As mentioned previously, many I/O transfers proceed in blocks; whole chunks of data are read in from the device and stored in contiguous memory addresses. If interrupt-driven I/O is used, each byte will cause an interrupt. All interrupts cause the CPU to execute an interrupt handler routine, which may be short or long in terms of the number of instructions executed. But even if the handler routine is short, each interrupt causes the CPU to do a number of instructions.
Pushing back the time to bother the CPU to the very end of the block transfer results in much better use of the CPU. It only has to do the interrupt handler routine once when the block transfer is done, as opposed to every byte or word within the block. Devices which allow this to happen smoothly are called DMA controllers, and DMA stands for Direct Memory Access, so called because the controller can directly access real memory without having to go through the CPU.
Fig. 1 shows the placement of the DMA controller on the main system bus, along with its associated peripheral. Don't think that the DMA controller and the peripheral are separate devices all the time, although they might be. Some DMA controllers can multiplex many peripherals at once, although high speed peripherals like video monitors and hard disk drives require dedicated DMA controllers. Another simplification in Fig. 1 is that usually there is still a peripheral controller that is interposed between the raw device and the various buses.
Fig. 1 shows that the controller is fully connected to the system bus, which is sometimes called the memory bus to distinguish it from other specialized buses, which we will see later. However, the peripheral is connected only to the data bus. Special wires that run between the DMA controller and the peripheral (actually its controller) are used to tell the peripheral when it can gate its data onto the data bus.
In Fig. 2 the internals of the DMA controller are shown. There are several registers which are used to keep track of the progress of a block transfer, including a word count and an address register.
The way that this works is that the CPU grabs control of the memory bus (using arbitration) and it writes a command into the DMA controller's command register by putting the value on the data bus and the memory address into which the DMA controller's command register is mapped. The usual device select decoder, not shown in Fig. 2, sees that this is meant for the DMA controller, so it copies the value into the appropriate register. The CPU also writes a word count and starting address. Then it issues a start command.
The DMA controller is not smart. In fact, it really only "runs" one program, which is in essence a for loop that allows a block copy. When it starts, it grabs control of the bus and gates the value in its address register onto the address bus. The it issues "go ahead" to the peripheral which gates its data value directly onto the data bus.

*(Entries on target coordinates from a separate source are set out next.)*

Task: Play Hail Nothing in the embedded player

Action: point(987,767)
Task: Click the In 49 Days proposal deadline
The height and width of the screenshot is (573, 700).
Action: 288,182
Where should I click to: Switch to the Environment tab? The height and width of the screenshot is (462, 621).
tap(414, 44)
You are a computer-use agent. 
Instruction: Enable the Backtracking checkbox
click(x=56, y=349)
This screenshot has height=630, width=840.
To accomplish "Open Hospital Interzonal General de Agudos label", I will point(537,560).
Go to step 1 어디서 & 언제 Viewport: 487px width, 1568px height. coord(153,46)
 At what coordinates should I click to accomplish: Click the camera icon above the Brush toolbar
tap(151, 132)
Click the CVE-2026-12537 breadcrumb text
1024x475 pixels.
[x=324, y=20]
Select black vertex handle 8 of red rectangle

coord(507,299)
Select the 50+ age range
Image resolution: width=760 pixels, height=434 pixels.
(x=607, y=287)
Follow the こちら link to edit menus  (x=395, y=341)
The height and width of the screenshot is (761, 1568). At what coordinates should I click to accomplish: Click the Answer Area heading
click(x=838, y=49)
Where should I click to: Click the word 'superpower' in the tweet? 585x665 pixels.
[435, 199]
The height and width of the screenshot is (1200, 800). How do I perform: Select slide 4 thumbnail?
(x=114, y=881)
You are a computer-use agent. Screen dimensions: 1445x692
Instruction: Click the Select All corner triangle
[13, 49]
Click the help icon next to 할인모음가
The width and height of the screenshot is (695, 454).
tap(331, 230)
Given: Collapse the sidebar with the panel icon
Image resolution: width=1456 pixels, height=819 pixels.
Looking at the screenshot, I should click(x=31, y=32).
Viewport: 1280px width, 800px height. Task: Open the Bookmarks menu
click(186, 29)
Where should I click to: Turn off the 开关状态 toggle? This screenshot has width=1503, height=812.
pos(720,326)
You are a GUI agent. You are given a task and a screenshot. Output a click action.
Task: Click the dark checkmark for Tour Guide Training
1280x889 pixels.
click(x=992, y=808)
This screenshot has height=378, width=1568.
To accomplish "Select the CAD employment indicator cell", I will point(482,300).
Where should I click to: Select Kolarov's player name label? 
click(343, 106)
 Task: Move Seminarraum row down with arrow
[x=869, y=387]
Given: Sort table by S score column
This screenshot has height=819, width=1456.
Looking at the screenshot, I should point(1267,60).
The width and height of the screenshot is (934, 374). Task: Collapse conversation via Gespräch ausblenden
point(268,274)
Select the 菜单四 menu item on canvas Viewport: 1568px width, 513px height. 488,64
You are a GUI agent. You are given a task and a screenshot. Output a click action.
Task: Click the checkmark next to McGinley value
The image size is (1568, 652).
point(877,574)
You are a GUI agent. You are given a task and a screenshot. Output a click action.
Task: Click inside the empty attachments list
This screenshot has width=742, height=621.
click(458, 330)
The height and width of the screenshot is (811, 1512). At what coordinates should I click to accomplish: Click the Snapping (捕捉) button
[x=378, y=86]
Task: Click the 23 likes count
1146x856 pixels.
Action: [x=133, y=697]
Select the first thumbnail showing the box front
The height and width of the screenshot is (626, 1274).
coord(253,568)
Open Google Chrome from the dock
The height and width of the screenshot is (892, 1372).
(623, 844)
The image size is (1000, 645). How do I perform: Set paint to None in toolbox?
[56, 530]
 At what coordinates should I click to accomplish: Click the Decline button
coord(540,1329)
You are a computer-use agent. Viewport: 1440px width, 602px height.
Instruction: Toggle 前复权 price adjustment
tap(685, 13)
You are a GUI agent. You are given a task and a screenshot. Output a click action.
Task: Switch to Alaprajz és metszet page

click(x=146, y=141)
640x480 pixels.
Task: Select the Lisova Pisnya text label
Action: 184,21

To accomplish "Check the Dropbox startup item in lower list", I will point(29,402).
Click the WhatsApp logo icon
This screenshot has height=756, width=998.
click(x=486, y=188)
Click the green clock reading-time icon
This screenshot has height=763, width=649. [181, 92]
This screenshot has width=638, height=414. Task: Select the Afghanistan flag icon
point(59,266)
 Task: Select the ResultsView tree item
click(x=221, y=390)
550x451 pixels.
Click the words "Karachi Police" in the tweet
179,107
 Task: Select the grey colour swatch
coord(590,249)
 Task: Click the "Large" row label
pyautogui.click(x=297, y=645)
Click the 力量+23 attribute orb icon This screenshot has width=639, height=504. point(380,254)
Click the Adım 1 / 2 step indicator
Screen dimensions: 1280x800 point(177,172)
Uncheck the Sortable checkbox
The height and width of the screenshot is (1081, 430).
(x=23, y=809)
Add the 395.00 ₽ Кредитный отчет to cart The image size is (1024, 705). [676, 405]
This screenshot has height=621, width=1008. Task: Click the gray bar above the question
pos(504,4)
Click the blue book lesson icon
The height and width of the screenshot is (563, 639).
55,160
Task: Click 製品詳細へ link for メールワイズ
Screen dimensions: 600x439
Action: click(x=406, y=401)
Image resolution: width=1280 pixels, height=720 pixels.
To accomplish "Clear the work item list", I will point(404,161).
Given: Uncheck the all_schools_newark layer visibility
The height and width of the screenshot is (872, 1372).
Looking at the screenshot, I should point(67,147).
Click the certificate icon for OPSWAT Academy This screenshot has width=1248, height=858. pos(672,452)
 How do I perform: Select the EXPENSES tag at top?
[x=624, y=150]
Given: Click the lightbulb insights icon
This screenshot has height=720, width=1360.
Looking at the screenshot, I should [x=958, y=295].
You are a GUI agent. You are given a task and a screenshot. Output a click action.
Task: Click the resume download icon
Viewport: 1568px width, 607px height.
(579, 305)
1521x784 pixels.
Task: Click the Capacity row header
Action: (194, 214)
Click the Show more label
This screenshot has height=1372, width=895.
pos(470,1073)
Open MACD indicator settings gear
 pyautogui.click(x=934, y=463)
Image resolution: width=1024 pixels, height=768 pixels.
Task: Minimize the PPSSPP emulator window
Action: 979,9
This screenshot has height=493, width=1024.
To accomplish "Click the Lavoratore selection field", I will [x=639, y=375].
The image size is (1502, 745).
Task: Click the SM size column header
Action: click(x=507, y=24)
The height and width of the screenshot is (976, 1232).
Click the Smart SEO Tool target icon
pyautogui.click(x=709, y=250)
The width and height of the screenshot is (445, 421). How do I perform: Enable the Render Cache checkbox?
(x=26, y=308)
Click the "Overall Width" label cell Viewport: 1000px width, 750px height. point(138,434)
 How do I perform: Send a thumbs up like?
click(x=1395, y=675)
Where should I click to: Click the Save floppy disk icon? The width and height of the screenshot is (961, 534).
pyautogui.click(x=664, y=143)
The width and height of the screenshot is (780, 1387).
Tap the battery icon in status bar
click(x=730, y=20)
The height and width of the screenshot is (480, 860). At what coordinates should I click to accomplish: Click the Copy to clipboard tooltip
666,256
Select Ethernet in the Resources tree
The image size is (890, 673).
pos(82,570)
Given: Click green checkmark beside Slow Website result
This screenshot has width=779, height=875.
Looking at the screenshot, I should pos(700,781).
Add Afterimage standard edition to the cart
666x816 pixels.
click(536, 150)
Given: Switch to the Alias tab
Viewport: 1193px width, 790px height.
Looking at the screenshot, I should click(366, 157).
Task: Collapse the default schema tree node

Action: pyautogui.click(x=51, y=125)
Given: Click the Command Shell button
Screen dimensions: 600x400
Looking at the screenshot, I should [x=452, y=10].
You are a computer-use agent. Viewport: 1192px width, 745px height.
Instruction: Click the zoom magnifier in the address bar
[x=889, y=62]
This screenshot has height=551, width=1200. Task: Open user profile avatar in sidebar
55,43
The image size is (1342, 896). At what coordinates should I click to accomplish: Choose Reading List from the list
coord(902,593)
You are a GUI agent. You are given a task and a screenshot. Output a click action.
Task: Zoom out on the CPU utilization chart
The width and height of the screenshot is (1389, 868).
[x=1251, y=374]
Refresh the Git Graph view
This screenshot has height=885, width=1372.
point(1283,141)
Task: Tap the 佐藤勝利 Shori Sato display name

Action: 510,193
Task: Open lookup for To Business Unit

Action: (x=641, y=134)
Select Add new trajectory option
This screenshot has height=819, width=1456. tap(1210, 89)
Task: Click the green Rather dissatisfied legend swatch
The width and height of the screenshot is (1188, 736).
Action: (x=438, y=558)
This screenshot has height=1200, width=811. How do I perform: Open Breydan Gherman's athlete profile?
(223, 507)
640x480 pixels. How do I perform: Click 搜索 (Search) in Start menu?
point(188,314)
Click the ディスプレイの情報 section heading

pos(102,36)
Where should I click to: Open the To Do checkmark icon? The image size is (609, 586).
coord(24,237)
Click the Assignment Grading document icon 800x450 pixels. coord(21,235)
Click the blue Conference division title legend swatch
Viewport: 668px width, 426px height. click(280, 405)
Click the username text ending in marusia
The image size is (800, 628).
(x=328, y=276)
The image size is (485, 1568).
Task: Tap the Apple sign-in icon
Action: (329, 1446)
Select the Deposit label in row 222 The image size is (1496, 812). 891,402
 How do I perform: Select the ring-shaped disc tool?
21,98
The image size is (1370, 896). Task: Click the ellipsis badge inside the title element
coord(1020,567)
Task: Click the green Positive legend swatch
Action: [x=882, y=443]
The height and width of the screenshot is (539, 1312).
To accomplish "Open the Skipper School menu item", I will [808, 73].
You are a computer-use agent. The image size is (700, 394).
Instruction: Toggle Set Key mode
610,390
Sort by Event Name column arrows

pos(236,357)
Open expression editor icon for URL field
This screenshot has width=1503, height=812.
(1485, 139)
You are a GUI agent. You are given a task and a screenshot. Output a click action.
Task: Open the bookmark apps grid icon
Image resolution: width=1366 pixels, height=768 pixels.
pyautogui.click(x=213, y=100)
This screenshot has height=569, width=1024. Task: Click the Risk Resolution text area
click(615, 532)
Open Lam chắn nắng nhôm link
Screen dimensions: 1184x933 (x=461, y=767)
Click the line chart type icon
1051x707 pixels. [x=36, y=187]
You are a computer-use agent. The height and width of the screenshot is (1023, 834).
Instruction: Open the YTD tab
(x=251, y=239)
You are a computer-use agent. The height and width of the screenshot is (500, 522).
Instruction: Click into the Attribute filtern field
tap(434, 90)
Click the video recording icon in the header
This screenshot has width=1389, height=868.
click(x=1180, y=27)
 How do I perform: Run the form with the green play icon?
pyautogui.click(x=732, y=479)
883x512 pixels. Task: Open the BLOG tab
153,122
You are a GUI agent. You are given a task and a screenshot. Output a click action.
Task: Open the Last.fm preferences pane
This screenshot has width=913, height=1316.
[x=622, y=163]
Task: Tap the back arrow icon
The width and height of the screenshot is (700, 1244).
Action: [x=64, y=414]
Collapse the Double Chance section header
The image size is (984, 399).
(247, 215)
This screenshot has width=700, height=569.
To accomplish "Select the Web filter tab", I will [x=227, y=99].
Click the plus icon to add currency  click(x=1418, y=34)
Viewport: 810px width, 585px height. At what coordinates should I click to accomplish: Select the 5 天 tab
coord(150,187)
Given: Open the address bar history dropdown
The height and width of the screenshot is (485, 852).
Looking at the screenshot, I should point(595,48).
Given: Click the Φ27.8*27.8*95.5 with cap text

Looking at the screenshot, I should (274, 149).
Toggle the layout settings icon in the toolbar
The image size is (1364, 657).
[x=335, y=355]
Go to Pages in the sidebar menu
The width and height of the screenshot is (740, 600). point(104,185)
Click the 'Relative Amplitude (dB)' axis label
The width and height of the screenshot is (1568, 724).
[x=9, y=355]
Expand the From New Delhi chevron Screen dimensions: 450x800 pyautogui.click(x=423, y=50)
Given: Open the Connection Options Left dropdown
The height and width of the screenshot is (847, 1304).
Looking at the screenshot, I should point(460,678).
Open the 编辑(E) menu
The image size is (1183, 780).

If the transfer is from peripheral to memory, the DMA controller asserts WR on the control bus to tell memory to write the value on the data bus into the addressed word. If the transfer is the other way, from memory to the device, as it would be with output devices such as monitors, printers and speakers, the memory sees RD high and it will fetch the addressed word and put that on the data bus. The peripheral then absorbs the value from the data bus into its internal circuitry and copies it to the appropriate hardware.
When the peripheral is done, it asserts a signal directly to the DMA controller, such as "data ready." The DMA controller, in the meantime, has decremented the word count register and compared it to 0. If it is not 0, it increments the address register and gates that onto the address bus and the process repeats itself. If the word count is 0, the DMA controller issues an interrupt to the CPU to alert it that the transfer is done, and it then puts itself into a quiescent mode, awaiting future commands.
Just to clarify the difference between this method and the previous method, in DMA transfers the peripheral communicates directly to main memory, bypassing the CPU entirely. In the previous scheme, the peripheral communicated only with the CPU which then had to issue a separate memory command.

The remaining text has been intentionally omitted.